A lot of server logs come in CSV files that are gzipped. Rather than going through a process involving unzipping and parsing files one at a time or configuring an ETL tool to do it for you, it may be easier and faster to just write a script that does everything you need all at once. Consider the following Ruby snippet:

Zlib::GzipReader.open('data.csv.gz') do |gz|
CSV::Reader.parse(gz.readline) do |row|
# do something interesting!
end
end

Two lines of code and it is already time to add your business logic!

Given that most ETL tools are complicated and/or expensive, writing a simple script often seems the path of least resistance. Especially when you just need to load the data to do some analysis and not set up an ongoing processing system.

But where are they coming from?

Monday, April 3rd, 2006

When analyzing web data, it can be useful to map IP addresses back to a geographic location. Good for those of us that can’t afford to buy commercial databases with this information, there are public projects like Host IP picking up the slack.

One thing that makes Host IP particularly interesting is that you can download the whole IP database for your own use.

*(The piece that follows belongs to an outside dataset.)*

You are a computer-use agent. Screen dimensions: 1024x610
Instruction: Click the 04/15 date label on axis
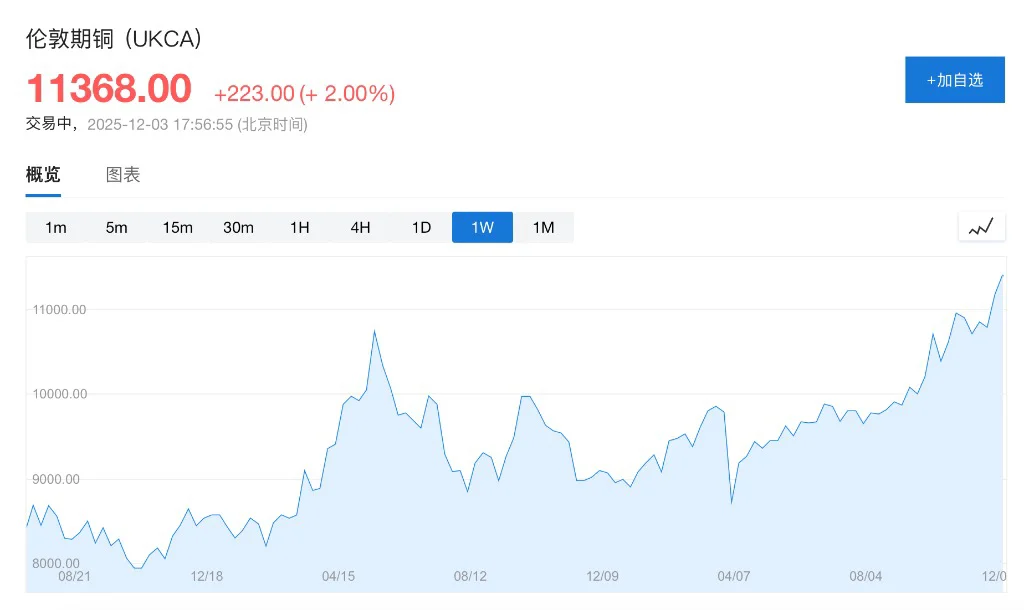338,576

Certainly accuracy is a problem in a data set like this. But, so long as you account for that, you can still get a general idea of geographic distribution of requests. Perhaps the most useful information you can determine with certainty is which country traffic is coming from, which can help you with planning for site development.

Play Ball

Sunday, April 2nd, 2006

One of the fun things about baseball is how prevalent analysis is in the fan community. Analysis isn’t really possible without data, so it is great know there are publicly available sources of player performance data.

That fans of baseball enjoy pouring over the numbers is no secret. So it is disappointing that the MLB itself does not make more data readily available to its fans. They are lucky there are independent sites out there like the Baseball Archive filling that gap for them.

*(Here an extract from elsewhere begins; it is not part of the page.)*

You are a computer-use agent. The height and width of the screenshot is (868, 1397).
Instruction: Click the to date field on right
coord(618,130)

Opening day is Monday, play ball!

Census Time

Sunday, April 2nd, 2006

Say what you will about the government, but when they put their minds to it they can produce some very useful data. The folks at the Census Bureau in particular seem to be good at sharing their data in a way that is useful to people outside their organization. There is a possibility that that comes from their having been in this business for awhile…

The meta-data they provide along with the data is the key. This gives you insight into the process that produced the data, which is always important information to have when analyzing any data set.